Però sappiamo dalle testimonianze di superstiti e di operatori umanitari che in 17 mesi sono state commesse le stesse atrocità contro civili inermi, donne, anziani e bambini. Sono circolate immagini cruente solo sui social, gli stessi gruppi di analisi specializzati in controllo e divulgazione online dei 'fatti' che operano in Ucraina hanno confermato la veridicità di molti massacri sul suolo etiope. Però oggi in uno dei tanti conflitti dimenticati d’Africa – teatro della maggior parte delle guerre nascoste che compongono il mosaico della «terza guerra mondiale a pezzi» – le armi tacciono e questo invita in un tempo buio a sperare spes contra spem.

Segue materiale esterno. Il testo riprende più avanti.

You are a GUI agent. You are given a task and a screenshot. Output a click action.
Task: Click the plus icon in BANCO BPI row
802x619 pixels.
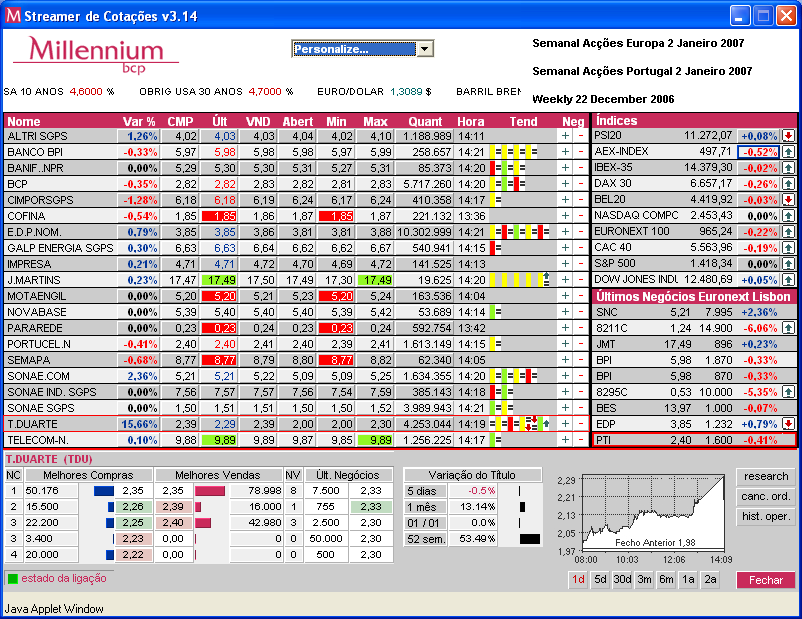(x=564, y=152)
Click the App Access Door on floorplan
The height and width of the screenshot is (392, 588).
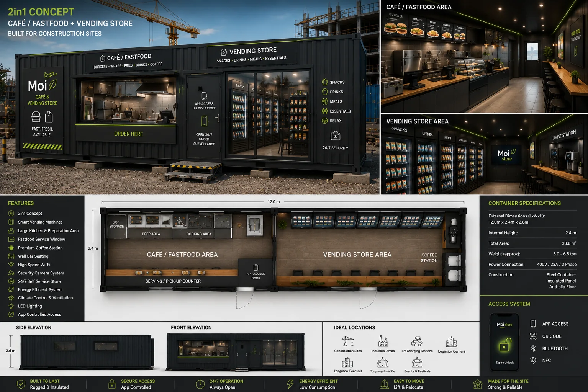(256, 272)
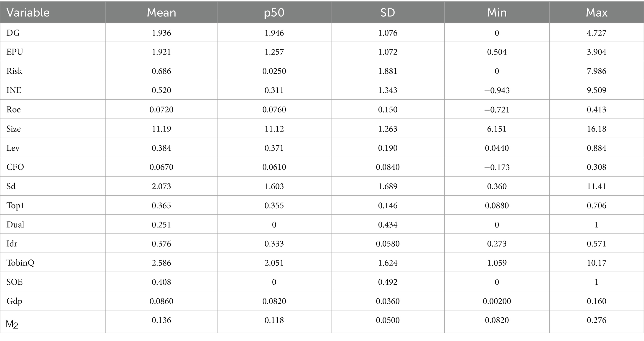Image resolution: width=644 pixels, height=341 pixels.
Task: Click the Lev SD value 0.190
Action: [388, 148]
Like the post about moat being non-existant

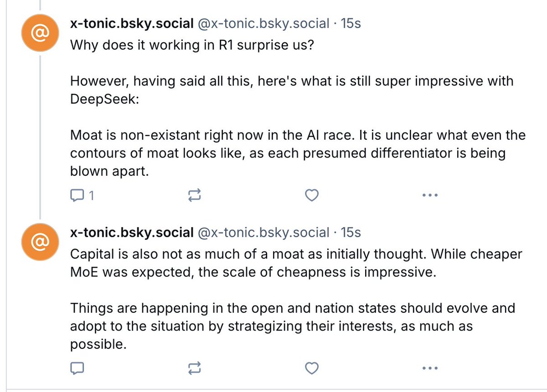311,195
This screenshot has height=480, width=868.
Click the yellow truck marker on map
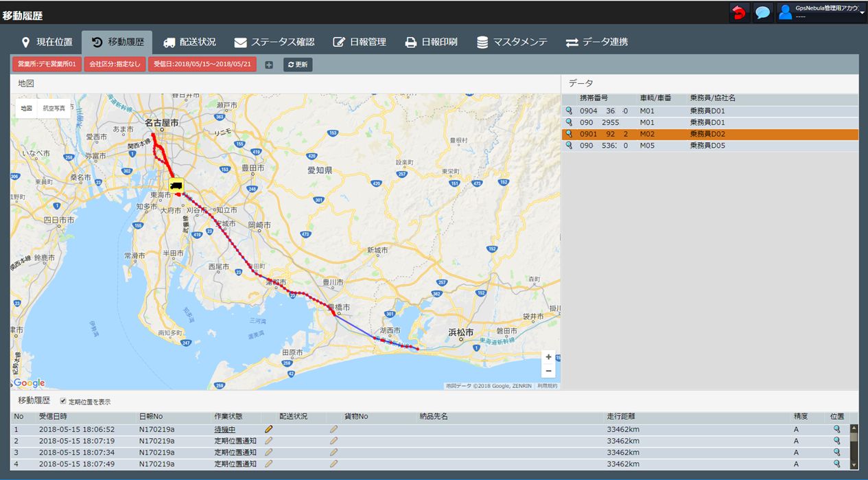click(x=176, y=185)
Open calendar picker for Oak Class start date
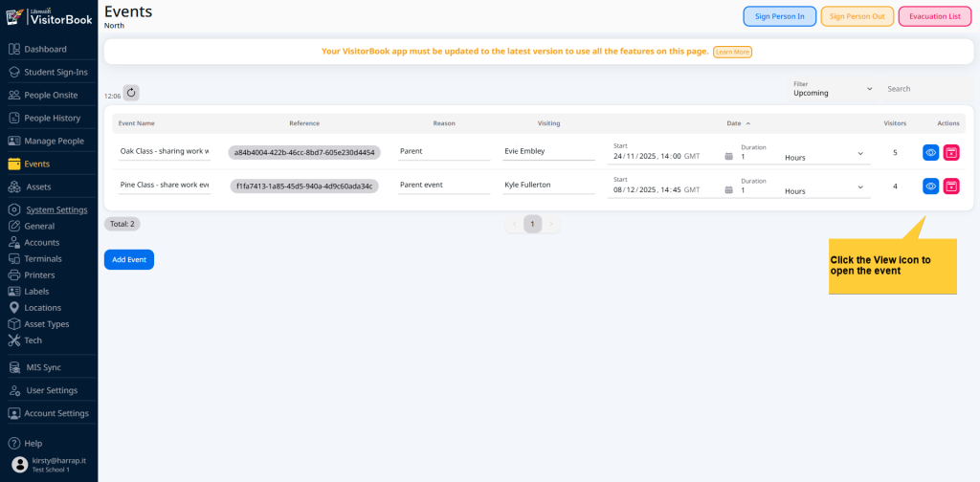Screen dimensions: 980x482 click(728, 156)
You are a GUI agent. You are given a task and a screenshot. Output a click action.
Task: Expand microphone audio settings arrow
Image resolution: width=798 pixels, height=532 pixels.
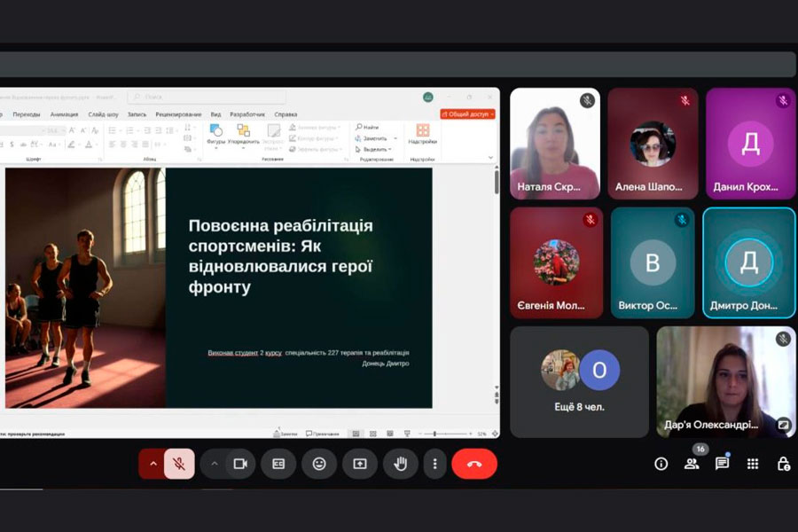coord(153,464)
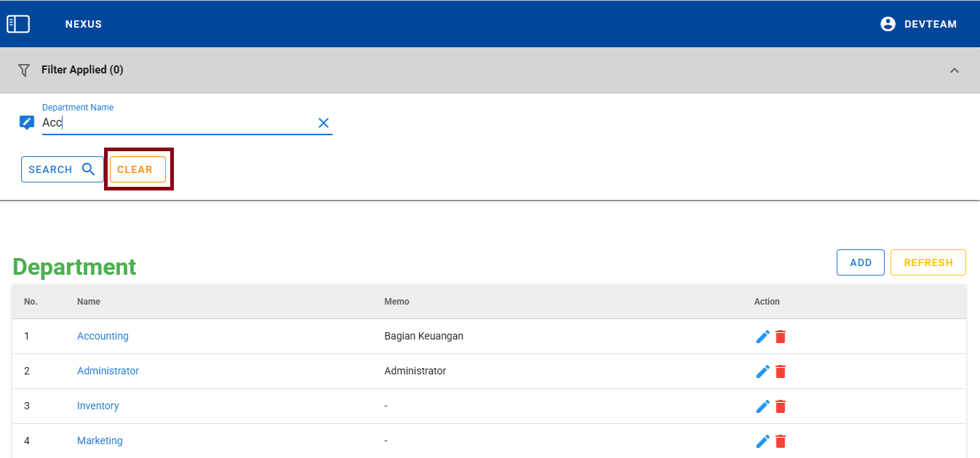
Task: Delete the Administrator department row
Action: point(781,371)
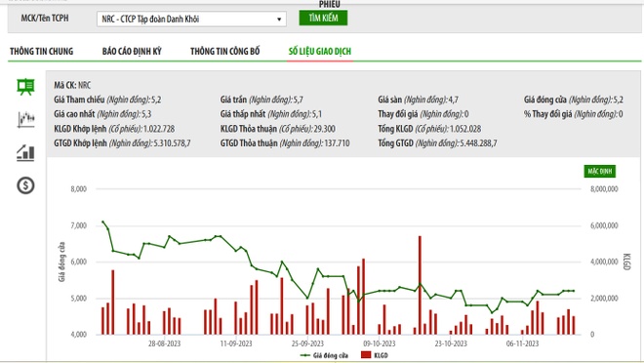This screenshot has height=363, width=644.
Task: Click the Tìm kiếm search button
Action: pyautogui.click(x=323, y=19)
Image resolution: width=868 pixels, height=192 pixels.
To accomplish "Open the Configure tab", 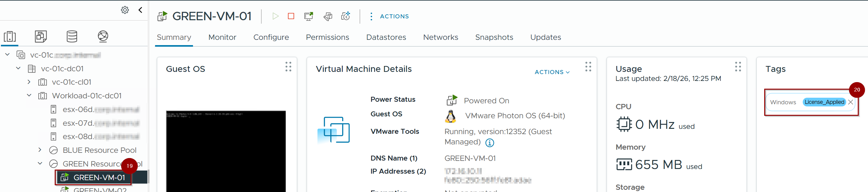I will pyautogui.click(x=271, y=37).
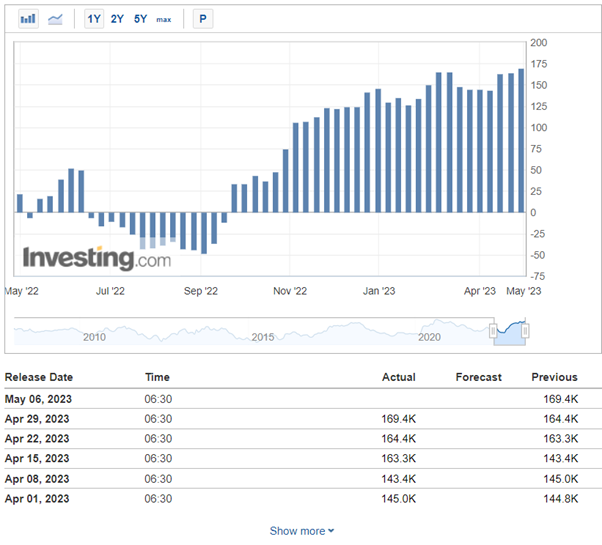Switch to bar chart view icon
602x545 pixels.
[x=28, y=19]
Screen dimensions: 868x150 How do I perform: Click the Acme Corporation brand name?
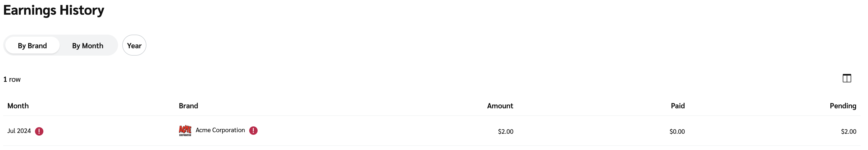(x=220, y=130)
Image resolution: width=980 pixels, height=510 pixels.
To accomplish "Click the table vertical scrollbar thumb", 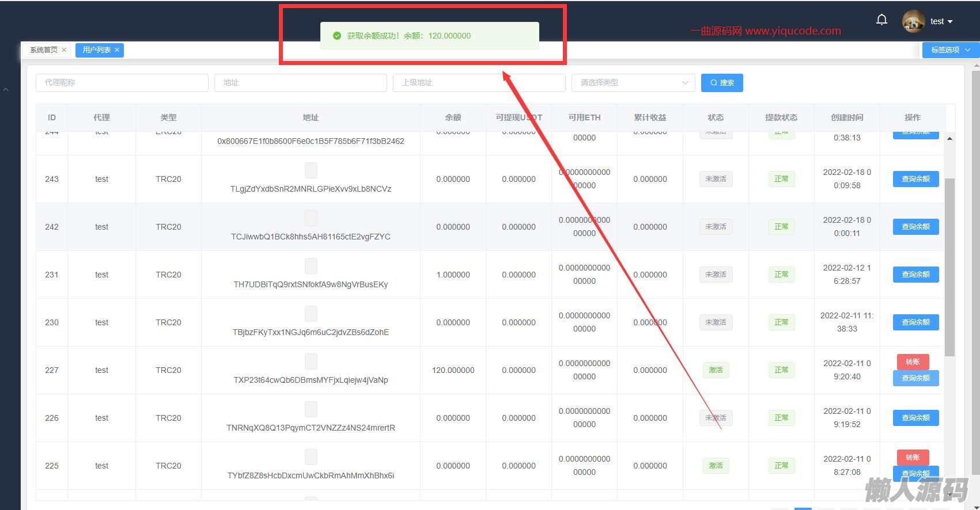I will tap(949, 265).
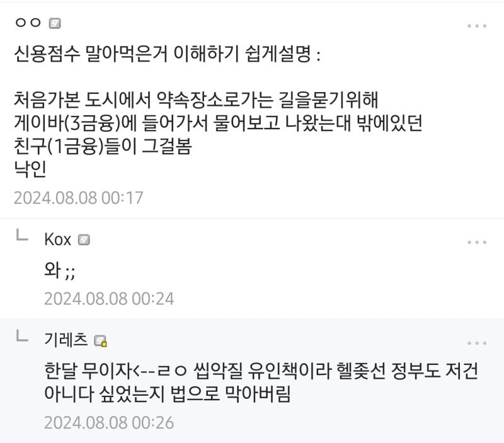Click the yellow-marked badge icon beside 기레츠
Screen dimensions: 504x443
100,341
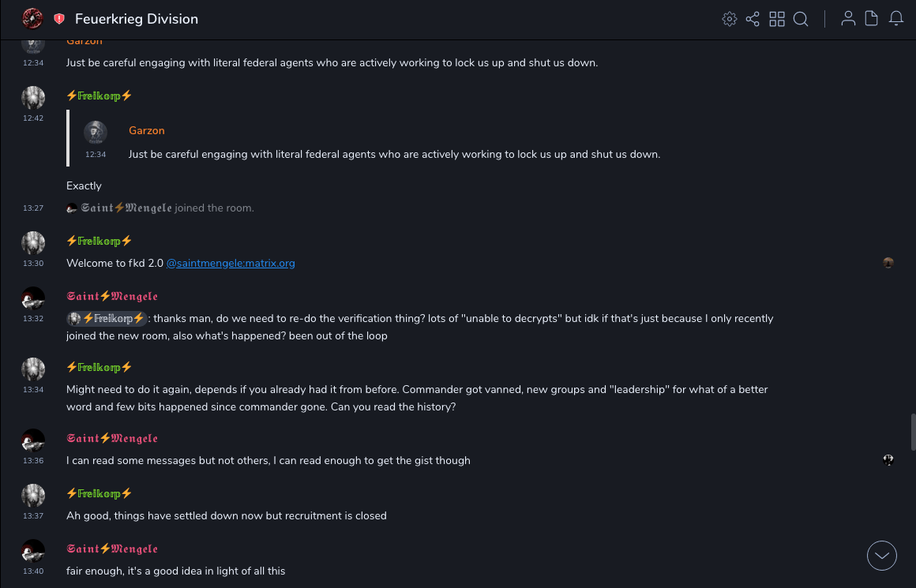This screenshot has width=916, height=588.
Task: Show the member list panel
Action: (x=848, y=19)
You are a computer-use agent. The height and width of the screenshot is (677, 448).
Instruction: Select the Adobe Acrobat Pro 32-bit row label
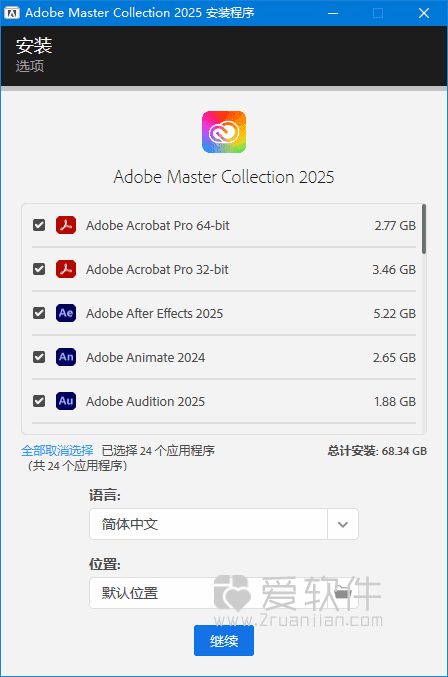(157, 269)
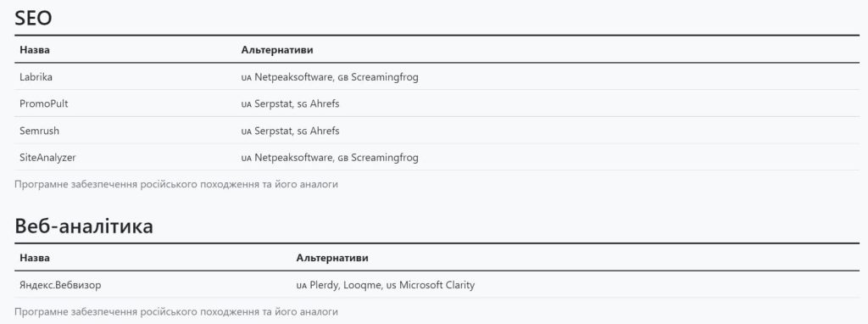Open Ahrefs alternative for PromoPult

[x=325, y=103]
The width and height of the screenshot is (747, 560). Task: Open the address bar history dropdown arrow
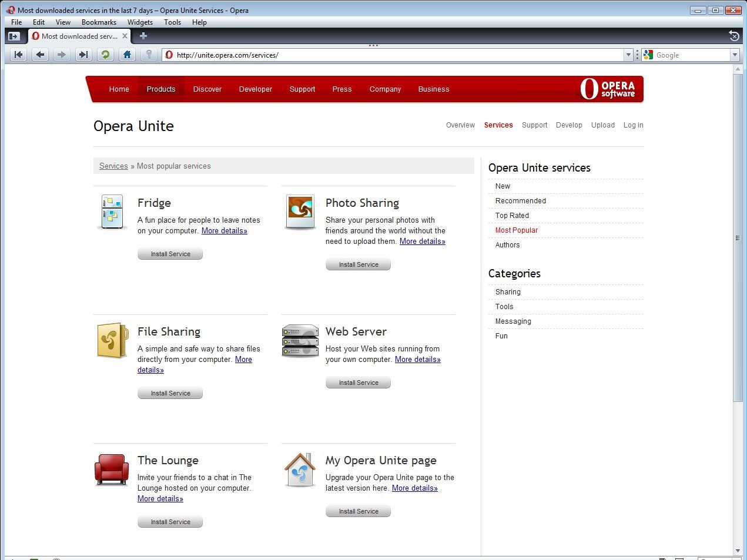pyautogui.click(x=629, y=55)
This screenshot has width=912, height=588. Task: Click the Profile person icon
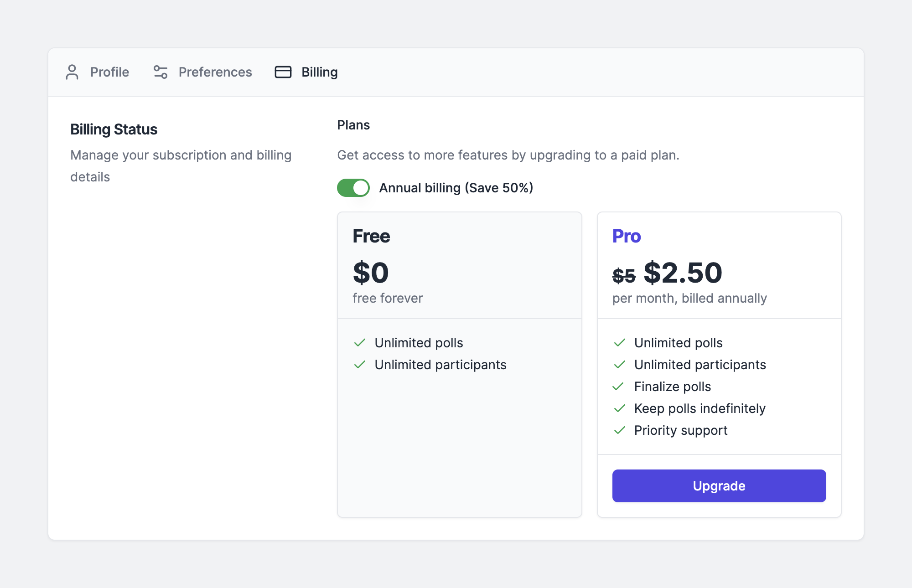pos(72,72)
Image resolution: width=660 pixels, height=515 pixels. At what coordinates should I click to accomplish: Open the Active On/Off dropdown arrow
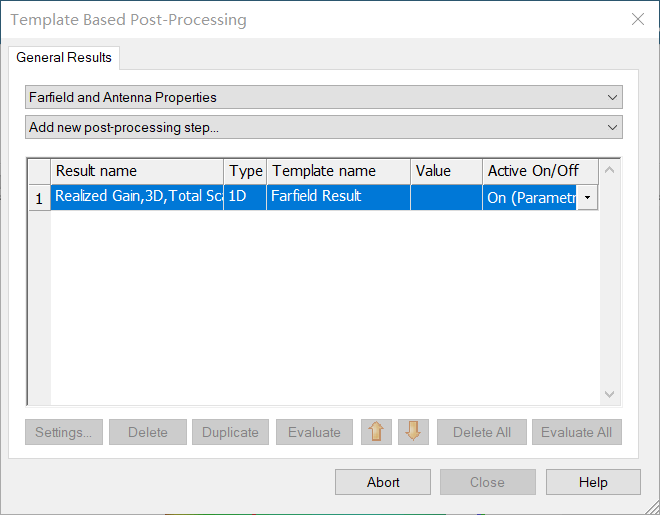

Va rafforzata questa tregua resa fragile non solo dall’arrivo con il contagocce degli aiuti umanitari, ma soprattutto dai diversi interessi nell’area delle superpotenze del mondo multilaterale competitivo (Cina, Russia, Usa, Turchia, Paesi arabi) a caccia di risorse sopra e sotto il suolo. Ed è necessario e urgente che la comunità internazionale, che ha taciuto troppo a lungo, si sforzi di premere su Addis Abeba e Macallè perché gli aiuti entrino velocemente e i belligeranti inizino i colloqui di pace. E soprattutto perché l’Onu attivi una commissione di indagine sui crimini commessi contro i civili. Così si rafforza la condizione necessaria della pace, che è la giustizia. In Europa come in Africa, macrocontinente del nostro destino.